### Task description
When you return the entries, keep every word and mark exactly as it is.

○ ○ ○ ○ ○ ○ ○

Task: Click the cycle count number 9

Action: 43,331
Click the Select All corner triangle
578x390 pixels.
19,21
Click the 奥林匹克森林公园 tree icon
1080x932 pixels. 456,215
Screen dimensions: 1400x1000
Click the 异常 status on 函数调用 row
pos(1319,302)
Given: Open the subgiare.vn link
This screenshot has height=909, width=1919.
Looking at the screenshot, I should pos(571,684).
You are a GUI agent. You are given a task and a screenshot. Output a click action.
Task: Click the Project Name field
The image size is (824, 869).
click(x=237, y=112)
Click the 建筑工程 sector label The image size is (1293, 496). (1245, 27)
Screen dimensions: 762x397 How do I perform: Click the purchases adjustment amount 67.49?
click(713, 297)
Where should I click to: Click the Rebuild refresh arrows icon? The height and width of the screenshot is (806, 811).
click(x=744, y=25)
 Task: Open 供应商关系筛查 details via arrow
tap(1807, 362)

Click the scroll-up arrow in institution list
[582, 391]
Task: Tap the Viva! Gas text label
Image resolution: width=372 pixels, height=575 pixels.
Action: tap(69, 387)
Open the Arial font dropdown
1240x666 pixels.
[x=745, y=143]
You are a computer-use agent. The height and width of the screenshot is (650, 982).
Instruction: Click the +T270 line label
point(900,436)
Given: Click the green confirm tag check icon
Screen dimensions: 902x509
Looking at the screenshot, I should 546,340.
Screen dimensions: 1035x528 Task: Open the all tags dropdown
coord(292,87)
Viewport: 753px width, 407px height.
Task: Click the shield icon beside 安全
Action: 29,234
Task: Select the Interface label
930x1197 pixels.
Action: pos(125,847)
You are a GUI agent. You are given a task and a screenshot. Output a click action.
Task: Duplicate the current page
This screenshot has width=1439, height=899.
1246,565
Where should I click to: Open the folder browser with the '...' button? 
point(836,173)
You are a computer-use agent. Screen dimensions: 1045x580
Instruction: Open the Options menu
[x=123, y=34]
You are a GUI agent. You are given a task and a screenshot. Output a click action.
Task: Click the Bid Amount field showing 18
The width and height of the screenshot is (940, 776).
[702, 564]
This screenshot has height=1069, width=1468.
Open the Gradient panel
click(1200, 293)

○ ○ ○ ○ ○ ○ ○

### Written response
Task: Click the cycle count number 9

Action: 43,331
Click the Select All corner triangle
578x390 pixels.
19,21
Click the 奥林匹克森林公园 tree icon
1080x932 pixels. 456,215
Screen dimensions: 1400x1000
Click the 异常 status on 函数调用 row
pos(1319,302)
Given: Open the subgiare.vn link
This screenshot has height=909, width=1919.
Looking at the screenshot, I should pos(571,684).
You are a GUI agent. You are given a task and a screenshot. Output a click action.
Task: Click the Project Name field
The image size is (824, 869).
click(x=237, y=112)
Click the 建筑工程 sector label The image size is (1293, 496). (1245, 27)
Screen dimensions: 762x397 How do I perform: Click the purchases adjustment amount 67.49?
click(713, 297)
Where should I click to: Click the Rebuild refresh arrows icon? The height and width of the screenshot is (806, 811).
click(x=744, y=25)
 Task: Open 供应商关系筛查 details via arrow
tap(1807, 362)

Click the scroll-up arrow in institution list
[582, 391]
Task: Tap the Viva! Gas text label
Image resolution: width=372 pixels, height=575 pixels.
Action: tap(69, 387)
Open the Arial font dropdown
1240x666 pixels.
[x=745, y=143]
You are a computer-use agent. The height and width of the screenshot is (650, 982).
Instruction: Click the +T270 line label
point(900,436)
Given: Click the green confirm tag check icon
Screen dimensions: 902x509
Looking at the screenshot, I should 546,340.
Screen dimensions: 1035x528 Task: Open the all tags dropdown
coord(292,87)
Viewport: 753px width, 407px height.
Task: Click the shield icon beside 安全
Action: 29,234
Task: Select the Interface label
930x1197 pixels.
Action: pos(125,847)
You are a GUI agent. You are given a task and a screenshot. Output a click action.
Task: Duplicate the current page
This screenshot has width=1439, height=899.
1246,565
Where should I click to: Open the folder browser with the '...' button? 
point(836,173)
You are a computer-use agent. Screen dimensions: 1045x580
Instruction: Open the Options menu
[x=123, y=34]
You are a GUI agent. You are given a task and a screenshot. Output a click action.
Task: Click the Bid Amount field showing 18
The width and height of the screenshot is (940, 776).
[702, 564]
This screenshot has height=1069, width=1468.
Open the Gradient panel
click(1200, 293)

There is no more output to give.